By Rob Carnie
Having seen many parts of the world in his academic life, Dr. Peiqiang Yu chose the University of Saskatchewan as the place to build his distinguished career in animal feed research and development.
Today, the professor in the College of Agriculture's Department of Animal and Poultry Science is a highly respected researcher, with over 100 scientific publications to his name and dozens of speaking engagements at national and international conferences.
"I first came here in 2000 doing my federal NSERC (National Sciences and Engineering Research Council) postdoctoral fellowship in the field of animal metabolism and physiology," said Dr. Yu.
He quickly built a reputation for his work, and not long after was named the Chair for Feed Research and Development under the Strategic Research Program (SRP) administered by Saskatchewan Agriculture and Food (SAF).
The SRP is a five-year, $16.5 million program that funds 17 research chairs in areas of strategic importance to the province. The goal of the program is to engage bright minds in agricultural research and development in Saskatchewan, adding value to the province's farm and food industry, improving its competitive position and furthering commercialization opportunities.
Given the importance of the livestock sector to Saskatchewan's overall agricultural economy, Dr. Yu's kind of expertise was a perfect match.
He now leads a research team of seven, studying areas such as feed science, processing and chemistry, ruminant nutrition and nutritional biochemistry. "My research includes two types of research - basic research and applied research," he said.
Basic research is part of Dr. Yu's mandate as an academic, building the body of knowledge in his field of study. For this part of his work, an invaluable tool at his disposal at the University of Saskatchewan is the Canadian Light Source synchrotron.
"We use the synchrotron for feed nutrition research," he stated. "We can use it to check things like protein change or structural change at the molecular level. Without the synchrotron, we can't do this kind of work."
The device has enabled Dr. Yu and his group to pioneer research in the field of animal feed and nutrition. "We are the only group in Canada to do this work, so it is quite unique. Each time I do a project, I try to find literature from other people who have done similar studies. For many of the types of work I'm doing, I can't find papers. When I get a result, I want to compare it with other people, but there are no published results out there."
Applied research includes the scientific work that is often requested and funded by the agricultural industry or producer groups. "We now have six feed companies that have asked us to help them develop new products or assist them to evaluate the products they have previously developed. These products are then marketed provincially, nationally and internationally. So we help them to investigate and capitalize upon commercialization opportunities," said Dr. Yu.

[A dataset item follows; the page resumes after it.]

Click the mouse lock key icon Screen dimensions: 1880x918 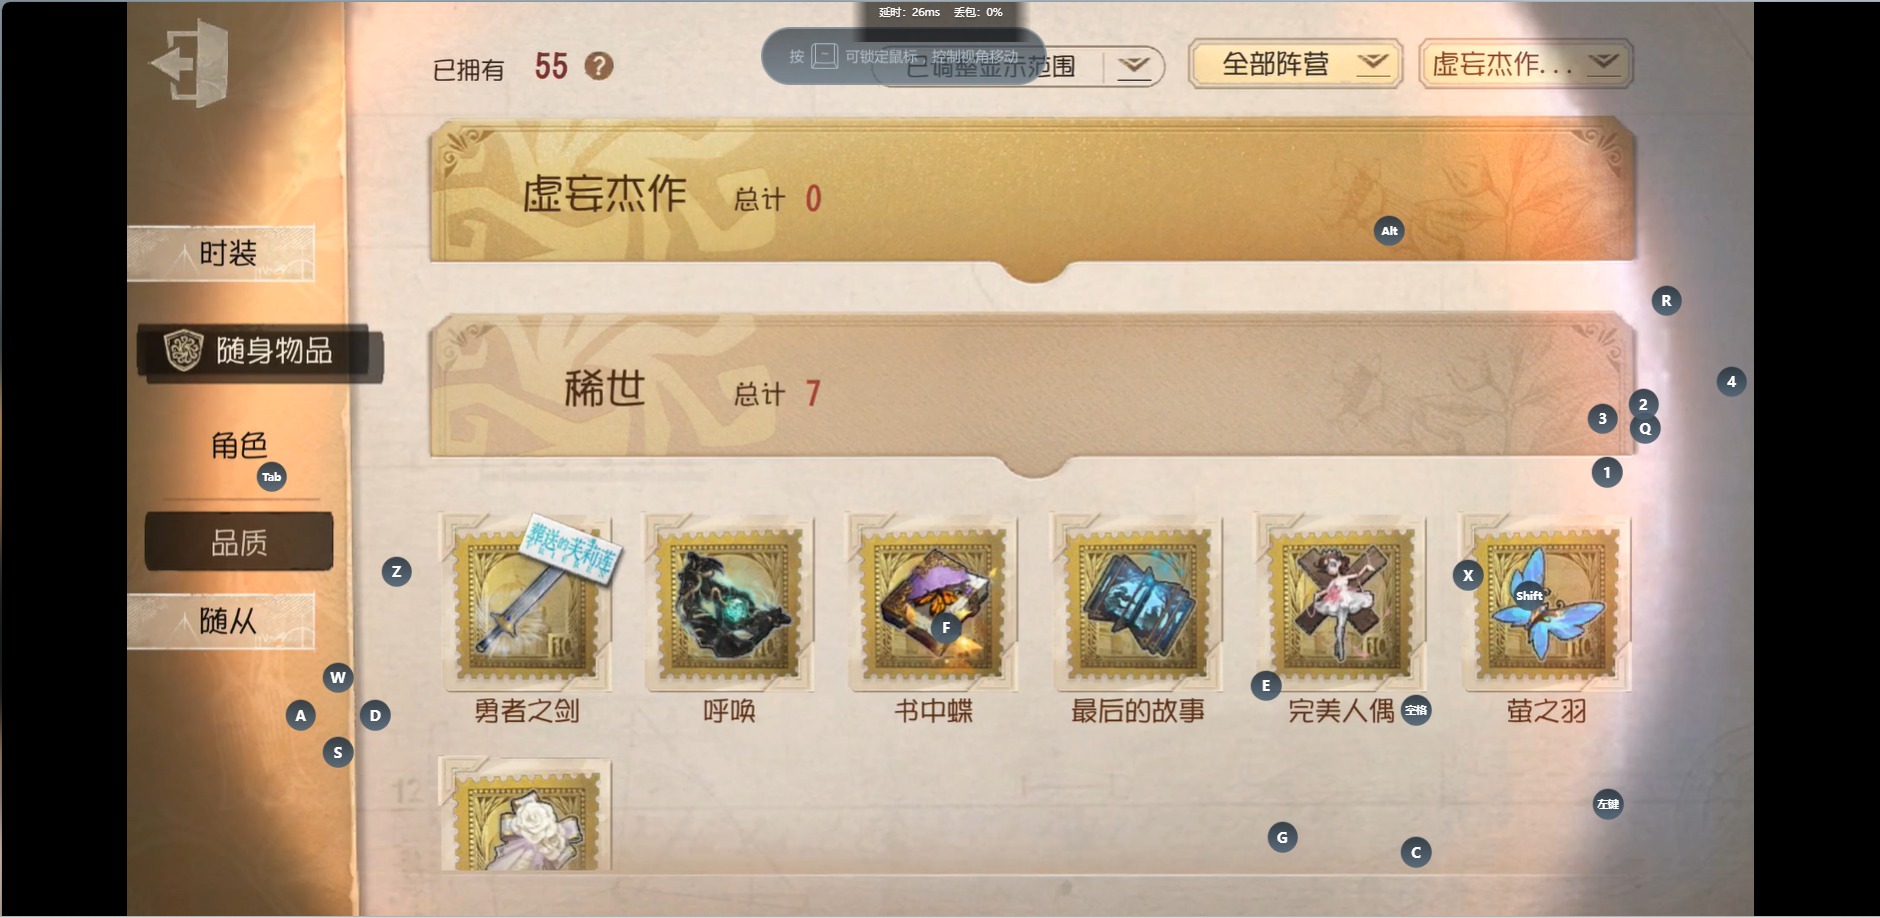pos(824,56)
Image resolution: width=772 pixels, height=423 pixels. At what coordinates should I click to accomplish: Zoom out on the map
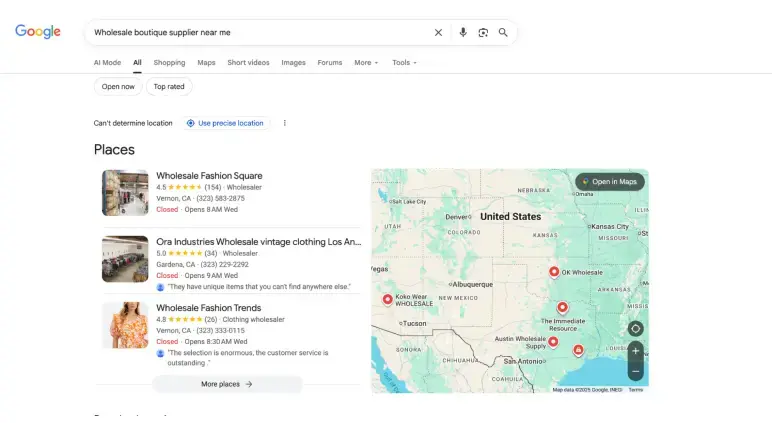(x=636, y=371)
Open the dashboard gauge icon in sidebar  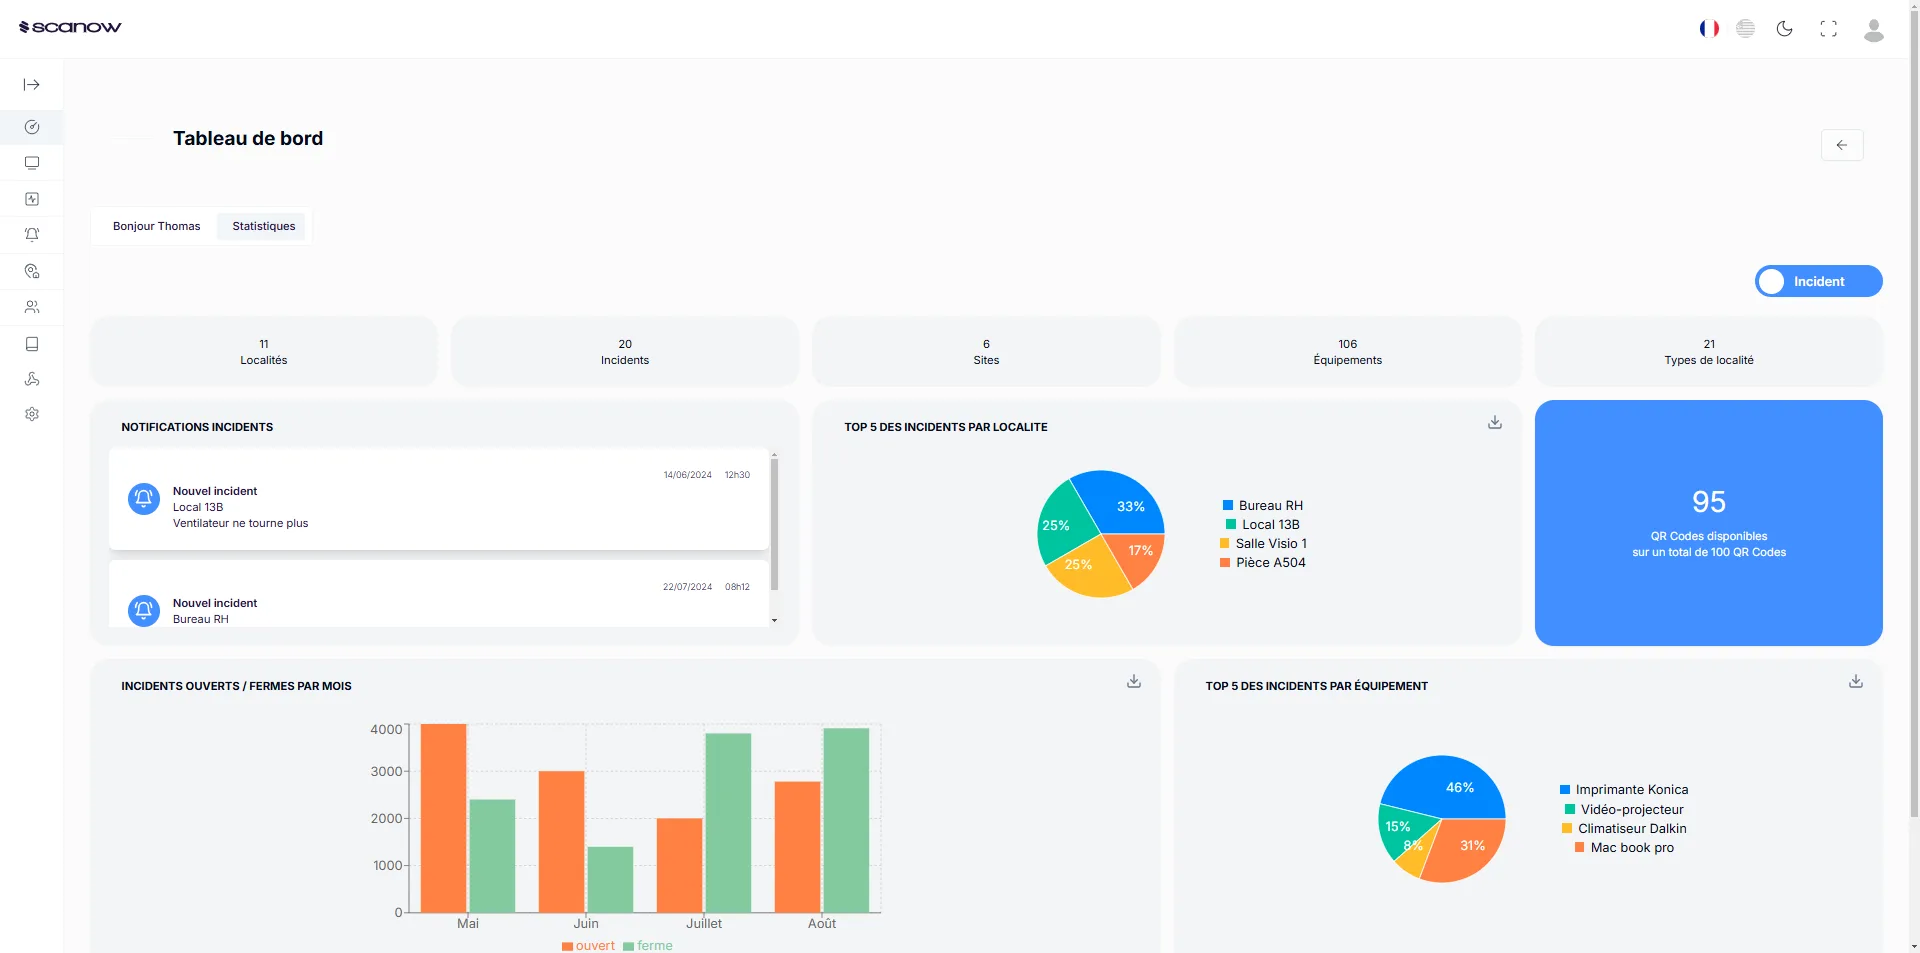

He offered an example of how his research as an SAF Chair can benefit the average Saskatchewan producer. "We do research to increase the protein availability in feed. Protein digests very fast in ruminants. When we use a certain treatment in the feed, we can reduce the protein degradation in ruminants. So we can do calculations on how various treatments change our results, and we can formulate the ruminants' diet accordingly," he said.
"The result is that we can produce a higher grade of feed, meaning less feed will be required for the same nutritional value, and the producer's feed costs will be reduced."
Dr. Yu's work is a prime example of how industry, government and universities can partner together to advance the entire agricultural sector.
"The government builds a position, then research funding comes from the industry, comes from the provincial funding agency, comes from the federal funding agency," said Dr. Yu. "Without the SAF chair position, I can't do this kind of job. So I think it's a very important and very useful investment for the whole province."